STATED TASK A -
Report each line in the entries that contains the string "Select".

Speaking of music players, used foobar for a while but I've moved over to AIMP since some time back now.

Has build in tag editor, file converter(Which is awesome) and very customizable. If you still manage all your audio files I'd recommend giving it a go.






						AIMP
					

AIMP : Free Audio Player : Официальный сайт программы




					www.aimp.ru


----------



## ManicTherapsid (Jan 9, 2021)

I still use an early 2000's version of WinAmp.


----------



## SnowBorne (Jan 20, 2021)

Aida64
crystaldiskinfo
Cinema 4d
Adobe after effects 
Adobe photoshop
uTorrent
gimp
wireshark
openoffice
bluestacks
steam
Kerkythea
mine imator
speccy 
ifunbox
3utools
teamviewer
paint.net
vlc media player 
imageglass
winrar
cdburnerxp
ultravnc
resolve
flexhex
hypercam 2
gyazo
cpu z
firealpaca
kaspersky vpn
krita
audacity
krita


----------



## Zhalo (Jan 29, 2021)

Telegram is pretty good if you haven't tried it! 

if you have an android Telegram X is a fork of the regular Telegram client that I think is a bit better. It may be on iOS too, but not sure.


----------



## .Antho (Jan 29, 2021)

For all my Linux peeps, Legendary is a new free and open source launcher for your Epic Game Store games made for Linux, with plans to add features like a automatic freebie grabber and such. Supports the use of Proton on your EGS games, too, so compatibility may be quite a bit better than trying to use Lutris.


----------



## Couratiel (Jan 29, 2021)

GIMP, a free program that bears resemblance to Photoshop. It's possible to animate with it and it's easy to download or make custom brushes. 

FireAlpaca is also another free art program (I think it's still around and free anyway)


----------



## .Antho (Jan 29, 2021)

Actually, I've got a few more.

Lutris, as I mentioned before, is a program for Linux that allows you to congregate all of your games from all your libraries in one place, even down to providing cores for emulation. It also allows you to easily install games with it's hive-mind community run install base, ensuring the best configurations are the ones you're using.

Izabela is a great little piece of software that allows you to use virtual audio cables to use a text-to-speech system in games and other communicative applications. This is great for goofing around or use by people who have problems speaking due to disabilities. It also allows you to do things like, say, delay the message and press hold a key before playing the message in case a particular program utilizes press-to-talk. It's a awesome piece of software, highly recommended.


----------

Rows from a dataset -

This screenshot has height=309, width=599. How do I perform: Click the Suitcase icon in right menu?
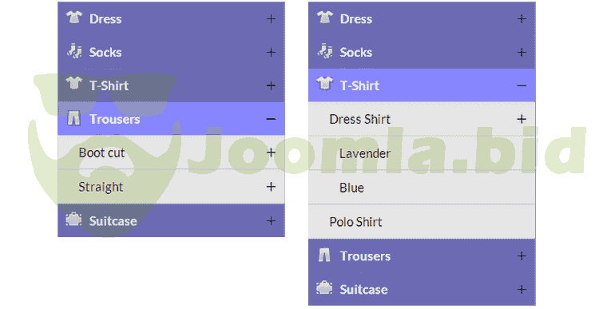point(324,288)
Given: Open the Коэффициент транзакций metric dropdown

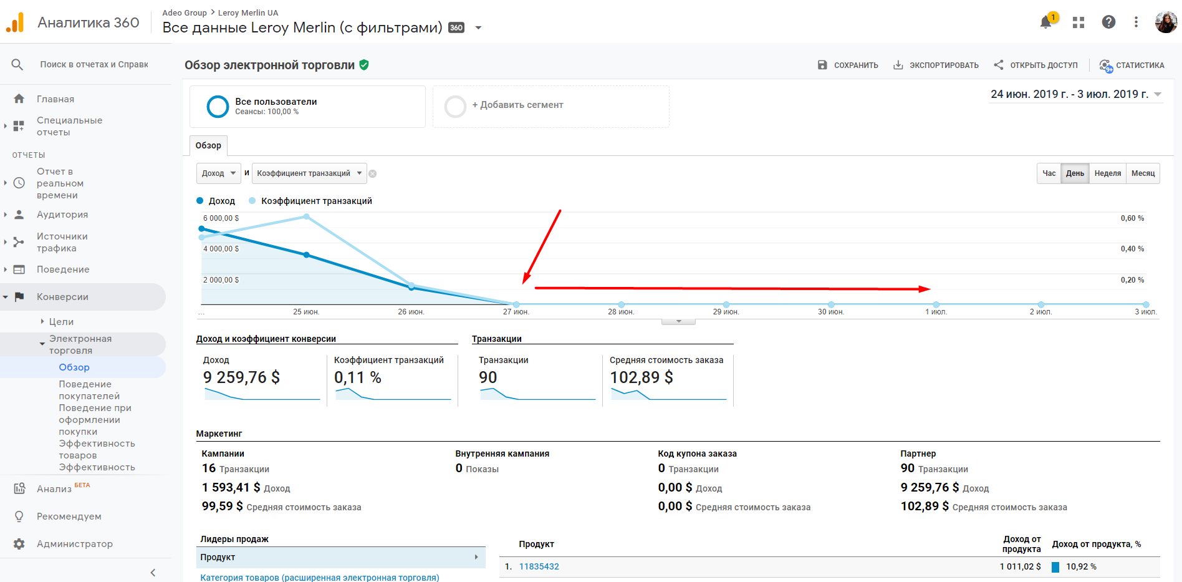Looking at the screenshot, I should 309,173.
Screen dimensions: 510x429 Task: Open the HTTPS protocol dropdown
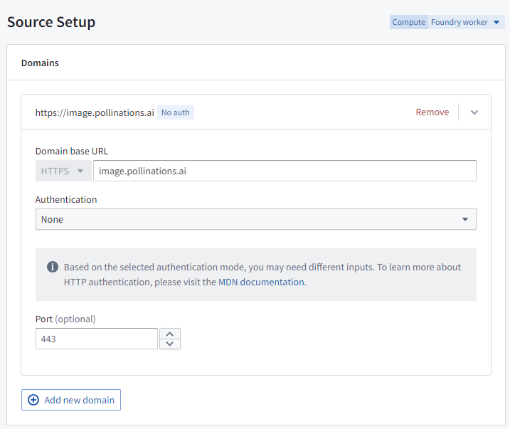pyautogui.click(x=63, y=171)
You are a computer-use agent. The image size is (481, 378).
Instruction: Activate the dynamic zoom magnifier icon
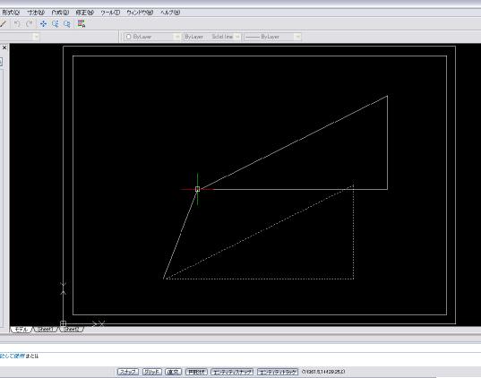[x=56, y=24]
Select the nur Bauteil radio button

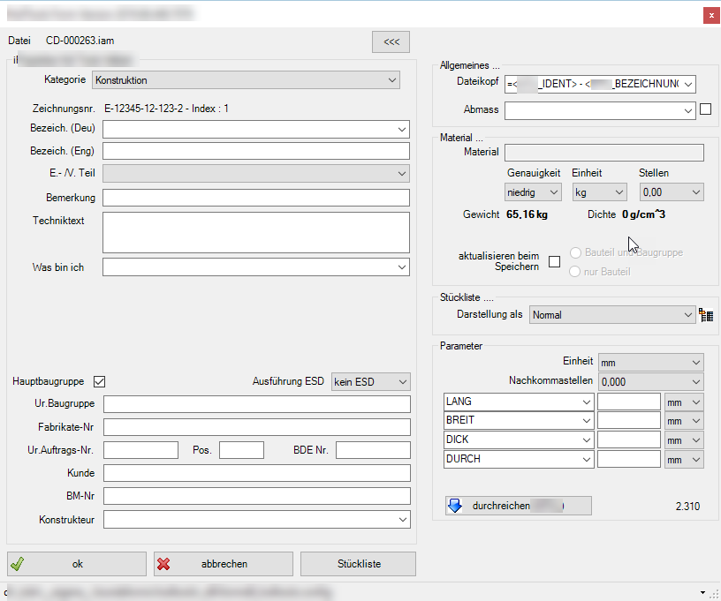pos(576,272)
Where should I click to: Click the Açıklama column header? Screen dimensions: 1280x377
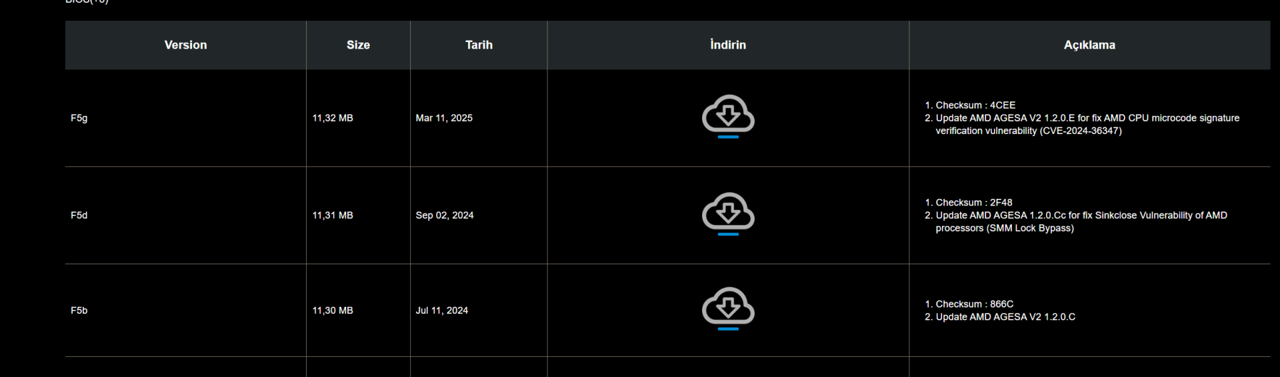click(x=1089, y=45)
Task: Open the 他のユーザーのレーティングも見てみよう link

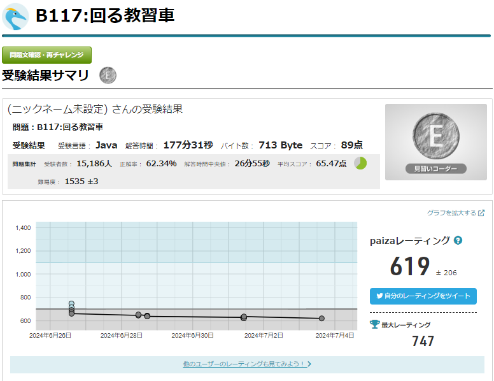Action: point(247,364)

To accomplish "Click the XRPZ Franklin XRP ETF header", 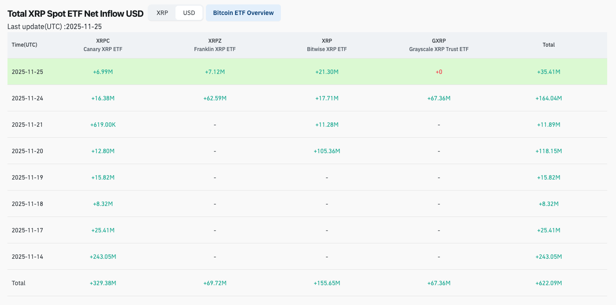I will 215,45.
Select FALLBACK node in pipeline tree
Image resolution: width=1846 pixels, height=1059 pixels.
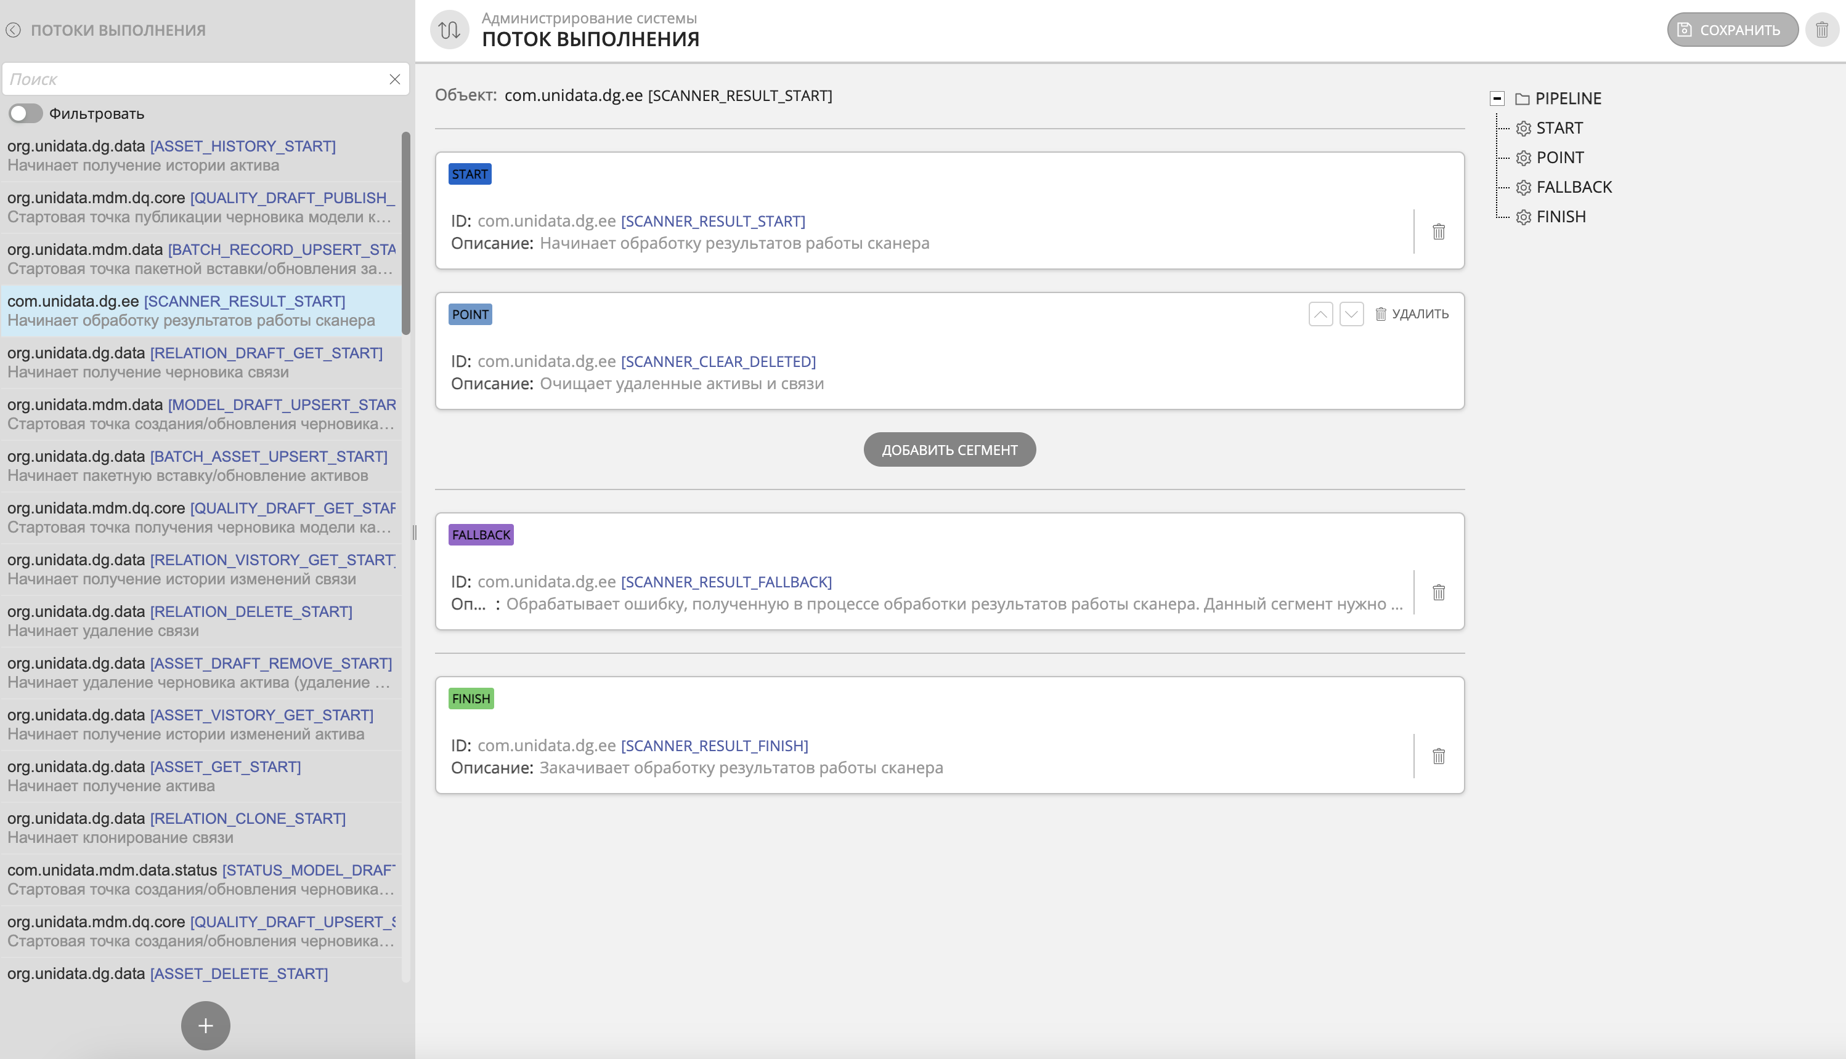[1573, 187]
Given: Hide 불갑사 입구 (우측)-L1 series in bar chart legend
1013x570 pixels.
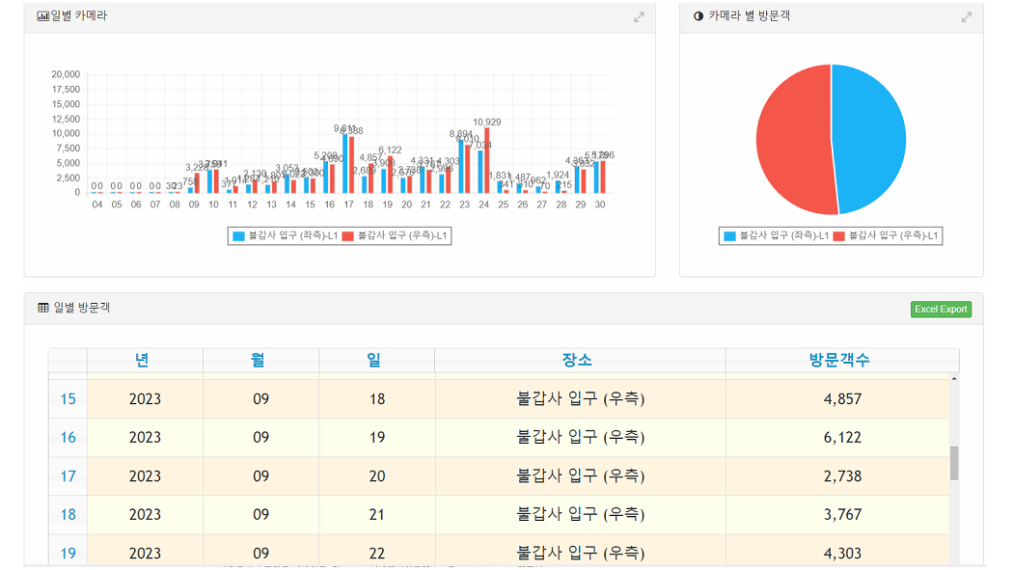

STATED TASK B -
Translate this sentence from the forum thread into Spanish: "I still use an early 2000's version of WinAmp."

WRITTEN REPLY A -
Select the nur Bauteil radio button
Select FALLBACK node in pipeline tree

WRITTEN REPLY B -
Todavía uso una versión de WinAmp de principios de los 2000.